Many have pondered the origins of Cathedral Pines, but there is no proven theory. Piecing together certain facts continues to be an intriguing process.
Unless influenced by some natural disaster, such as flood, fire, wind,or insect infestation, the natural development of an even-aged pine stand often runs as follows: an old field is abandoned and seeds in with white pine. In this northern climate of Connecticut, the white pine, rather than a red cedar, is a natural invading species, since it requires full sunlight to germinate and develop. As they grow, the young pines, mixed with a few hardwoods, crowd the field. With ensuing years, their branches collide and must compete for light. Many of the smaller trees are crowded out by the larger and healthier trees. As the forest canopy forms overhead,the lower branches of the pines are shaded and eventually wither and die. Because the trees grow close together with plenty of light from above, they develop straight, tall trunks. However, in the dense shade thrown by the mature trees, there is a distinct absence of white pine regeneration.
Another plausible scenario in white pine development occurs when only a few white pines invade a fully lit pasture. They have all the space they need to grow, and their lower branches develop and thrive in the full sunlight. Their open-grown form is quite distinct from the slender, towering giants of Cathedral Pines, and they provide a seed source for another generation of more closely spaced white pines.
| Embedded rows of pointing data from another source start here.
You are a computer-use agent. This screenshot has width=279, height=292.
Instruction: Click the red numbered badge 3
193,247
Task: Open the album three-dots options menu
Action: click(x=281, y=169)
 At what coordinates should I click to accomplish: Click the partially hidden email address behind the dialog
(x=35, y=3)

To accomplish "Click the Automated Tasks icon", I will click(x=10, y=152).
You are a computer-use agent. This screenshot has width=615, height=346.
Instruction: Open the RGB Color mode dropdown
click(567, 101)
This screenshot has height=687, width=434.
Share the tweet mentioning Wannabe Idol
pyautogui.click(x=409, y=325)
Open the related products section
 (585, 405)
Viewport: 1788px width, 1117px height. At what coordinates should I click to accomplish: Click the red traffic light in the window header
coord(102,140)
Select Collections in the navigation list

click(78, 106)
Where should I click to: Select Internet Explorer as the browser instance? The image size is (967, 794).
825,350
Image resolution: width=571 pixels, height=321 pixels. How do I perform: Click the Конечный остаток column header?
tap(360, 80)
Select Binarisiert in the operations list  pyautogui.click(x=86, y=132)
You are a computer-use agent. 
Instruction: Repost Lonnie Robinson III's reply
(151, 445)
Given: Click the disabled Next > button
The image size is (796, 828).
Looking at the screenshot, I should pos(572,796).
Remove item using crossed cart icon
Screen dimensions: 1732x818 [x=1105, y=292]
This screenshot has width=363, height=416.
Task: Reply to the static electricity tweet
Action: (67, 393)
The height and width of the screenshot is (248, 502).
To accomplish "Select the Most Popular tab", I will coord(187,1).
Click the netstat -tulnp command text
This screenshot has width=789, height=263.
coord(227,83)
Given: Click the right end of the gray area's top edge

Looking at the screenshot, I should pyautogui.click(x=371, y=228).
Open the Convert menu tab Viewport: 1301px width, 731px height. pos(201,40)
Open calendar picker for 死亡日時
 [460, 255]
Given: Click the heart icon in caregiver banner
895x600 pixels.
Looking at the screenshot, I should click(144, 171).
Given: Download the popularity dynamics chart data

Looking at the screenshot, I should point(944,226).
Neither development sequence applies to the white pine and hemlock stand at Cathedral Pines. The dominant white pines here had been considered an even aged stand, roughly 200 years old, until the trees blown down by a tornado in August 1980, damaged a portion of the forest and provided The Nature Conservancy with an opportunity to take a much closer look at the stand. Each downed tree was methodically cored and accurately dated by counting the annual growth rings. Unexpectedly, several 300 year old pines were discovered. Equally surprising, their diameters and straight growth form were similar to those of the trees a full 100 years younger that grew right next to them.
These discoveries posed new questions about the origins of the present stand. Had these older trees been part of an extensive white-pine stand which was lost to some naturally occurring disaster in 1780 ? Or had the 2 generations of pines been part of a northern hardwood forest whose hardwood component had been devastated by an insect infestation ? It seems most unusual that so few 300 year old white pines remain, and that the ones in the Conservancy found were so straight and slender.
Well to the north of the trail is the site of a specialized logging operation. A contractor was looking for a stand of long, slender white pines over a hundred feet in height, no greater than eighteen inches in diameter at the butt, and no less than nine inches at the tip. The white pines located just to the north of what was to become the Conservancy's boundary were found to be ideal for his purposes,and the cutting began in 1953.
The contractor brought with him a team of Oneida Indians from upper New York State to do the cutting. The trees were felled one on top of the other so that the tip of the most recently dropped tree would cushion the fall of the next tree brought down. In so gentle a fashion, a tiny saw-whet owl was brought to the earth unharmed.
The logs were piled onto a flat-bed trailer truck and driven to New York. The stems were so long and flexible that roughly two feet in length were lost as the tips dragged and were shorn away during the drive. The logs were ultimately used as pilings to support the Tappan Zee Bridge accross the Hudson River as well as Israel's Tel Aviv airport.